Malibu Lacey wears cutoffs and tank tops, or wraparound sarongs and tiny scrunchies to hold up her hair.
Malibu Lacey goes pretend swimming and lies on her blanket under the sun. She’s not the kind that gets tan, though. She didn’t come with stickers that leave behind pale shapes on her skin. She remains unmarked.
Malibu Lacey drinks piña coladas made of air and air. She sips them from tiny pink wineglasses because Girl lost the bigger glasses, which is fine because she’s trying to cut back anyway.
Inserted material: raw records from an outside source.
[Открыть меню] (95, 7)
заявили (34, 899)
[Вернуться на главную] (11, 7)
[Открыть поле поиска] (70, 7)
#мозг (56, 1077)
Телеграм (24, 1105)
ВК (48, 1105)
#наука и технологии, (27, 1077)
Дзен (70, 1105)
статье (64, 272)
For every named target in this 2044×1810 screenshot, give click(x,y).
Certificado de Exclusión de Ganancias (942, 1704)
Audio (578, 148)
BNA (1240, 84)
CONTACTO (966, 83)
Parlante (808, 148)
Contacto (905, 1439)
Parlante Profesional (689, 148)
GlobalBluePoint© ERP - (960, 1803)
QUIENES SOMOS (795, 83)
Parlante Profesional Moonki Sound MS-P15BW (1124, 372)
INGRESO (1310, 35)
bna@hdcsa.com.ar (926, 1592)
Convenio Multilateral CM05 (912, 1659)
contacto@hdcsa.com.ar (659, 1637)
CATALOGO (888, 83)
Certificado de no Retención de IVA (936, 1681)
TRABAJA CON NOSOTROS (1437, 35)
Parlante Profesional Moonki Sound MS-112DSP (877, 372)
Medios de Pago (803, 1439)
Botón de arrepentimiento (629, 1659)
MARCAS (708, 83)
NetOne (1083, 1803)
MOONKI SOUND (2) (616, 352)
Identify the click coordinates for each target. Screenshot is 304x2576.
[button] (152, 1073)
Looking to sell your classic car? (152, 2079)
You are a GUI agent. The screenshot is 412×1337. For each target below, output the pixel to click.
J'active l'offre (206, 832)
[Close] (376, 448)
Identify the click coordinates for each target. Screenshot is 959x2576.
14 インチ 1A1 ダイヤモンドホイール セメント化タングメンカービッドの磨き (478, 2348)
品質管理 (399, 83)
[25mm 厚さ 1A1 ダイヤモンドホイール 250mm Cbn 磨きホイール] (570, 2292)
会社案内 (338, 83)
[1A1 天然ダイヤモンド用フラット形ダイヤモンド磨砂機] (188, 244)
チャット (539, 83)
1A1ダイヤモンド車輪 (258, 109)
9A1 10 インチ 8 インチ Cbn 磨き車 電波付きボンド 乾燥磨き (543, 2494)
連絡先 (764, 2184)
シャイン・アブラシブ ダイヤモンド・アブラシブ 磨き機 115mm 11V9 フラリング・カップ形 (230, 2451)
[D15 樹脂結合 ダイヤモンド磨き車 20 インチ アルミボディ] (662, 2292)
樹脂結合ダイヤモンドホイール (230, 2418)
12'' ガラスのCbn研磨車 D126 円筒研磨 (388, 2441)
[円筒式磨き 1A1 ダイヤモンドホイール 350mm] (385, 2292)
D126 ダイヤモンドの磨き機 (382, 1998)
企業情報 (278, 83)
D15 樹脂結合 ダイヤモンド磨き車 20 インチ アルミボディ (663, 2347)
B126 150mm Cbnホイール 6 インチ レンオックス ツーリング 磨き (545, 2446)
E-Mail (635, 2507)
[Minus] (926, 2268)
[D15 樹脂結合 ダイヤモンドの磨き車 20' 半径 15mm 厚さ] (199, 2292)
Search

Malibu Lacey is trying to cut back on a lot of things, mostly things that involve Girl’s brother. Malibu Lacey hasn’t been quite the same since the first time he ripped off her head.
Girl was at a sleepover at a friend’s house, and had left Malibu Lacey at home, and must have said something to her brother to make him mad. This is what Malibu Lacey tells herself to justify what came next: the boy’s clammy fist clenched her torso, pinning her arms to her side. Then his other palm covered her face and his fingers curled around the back of her head. And then she felt a snap and both halves tingled—she felt each half—before she slammed against the wall.
From where she lay, Malibu Lacey could see her shoulder sticking up from the folds of the bedcover. She’d never seen her own shoulder before.
Girl’s mother found her and tsk-ed, and popped her head back onto her body and went to yell at the boy. Then all Malibu Lacey could see was the ceiling, dull cream with flocking. She counted the peaks and valleys until Girl came back home, and forgot how high she’d counted as soon as Girl picked her up.
It still makes her tingle, thinking about the curve of herself. Until then, all she could see was her forearms, and her legs up to her knees.
The second time the brother popped her head off, he hid it in a different room of the house, face down in the carpet, which wasn’t exciting. But the third time, he threw it into the yard. She watched a line of ants trek across the lawn, their shiny black bodies flowing like water between blades of grass. A few of them tickled her cheeks with their twitching feelers, but once they realized she wasn’t food, they went back to carrying bits of grain much larger than themselves.
Things were just getting good when Girl found her and plucked her head out of the grass. To this day Malibu Lacey wonders if the team of ants was able to lift that giant dead bumblebee and get it back to their nest.
Girl cried because Malibu Lacey’s head didn’t sit the way it had before. It kept tipping, she said, and her mother yelled at the boy again and said she’d use his allowance to buy Girl a new doll. But Malibu Lacey didn’t mind so much, because at least now she could look down even further and see her legs up to her thighs.
Then the boy got so mad, he took one of her legs off and threw it into the woods. So Malibu Lacey focused all of her admiration on the one leg she had left.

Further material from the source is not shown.